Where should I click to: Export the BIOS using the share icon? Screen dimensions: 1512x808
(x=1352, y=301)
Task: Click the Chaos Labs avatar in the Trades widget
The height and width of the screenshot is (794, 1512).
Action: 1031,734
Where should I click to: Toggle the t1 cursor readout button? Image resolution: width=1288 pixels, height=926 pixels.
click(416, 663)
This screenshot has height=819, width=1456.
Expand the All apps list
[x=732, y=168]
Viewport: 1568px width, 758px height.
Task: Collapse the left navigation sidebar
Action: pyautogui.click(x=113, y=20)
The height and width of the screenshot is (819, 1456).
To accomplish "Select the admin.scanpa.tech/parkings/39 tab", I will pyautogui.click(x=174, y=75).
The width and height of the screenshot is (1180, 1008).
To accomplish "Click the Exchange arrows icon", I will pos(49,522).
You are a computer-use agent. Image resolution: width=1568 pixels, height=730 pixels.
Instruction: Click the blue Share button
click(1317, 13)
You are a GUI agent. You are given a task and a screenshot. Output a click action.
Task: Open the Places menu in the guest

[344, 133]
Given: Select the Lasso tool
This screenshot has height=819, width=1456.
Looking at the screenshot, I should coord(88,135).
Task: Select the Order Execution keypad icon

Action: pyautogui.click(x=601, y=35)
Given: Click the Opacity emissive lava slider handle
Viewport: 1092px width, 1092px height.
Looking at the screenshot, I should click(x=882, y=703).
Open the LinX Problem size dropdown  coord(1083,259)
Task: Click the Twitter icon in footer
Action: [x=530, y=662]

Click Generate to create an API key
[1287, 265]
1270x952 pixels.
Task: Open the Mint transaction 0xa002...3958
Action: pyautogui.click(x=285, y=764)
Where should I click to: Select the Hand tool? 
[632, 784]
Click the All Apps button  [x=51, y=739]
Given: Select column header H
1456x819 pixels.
#####
▸ EXERCISE INSTRUCTIONS
Looking back over the listing, work out how many lines include the string "accomplish". Write only that number.

▸ ANSWER SECTION
2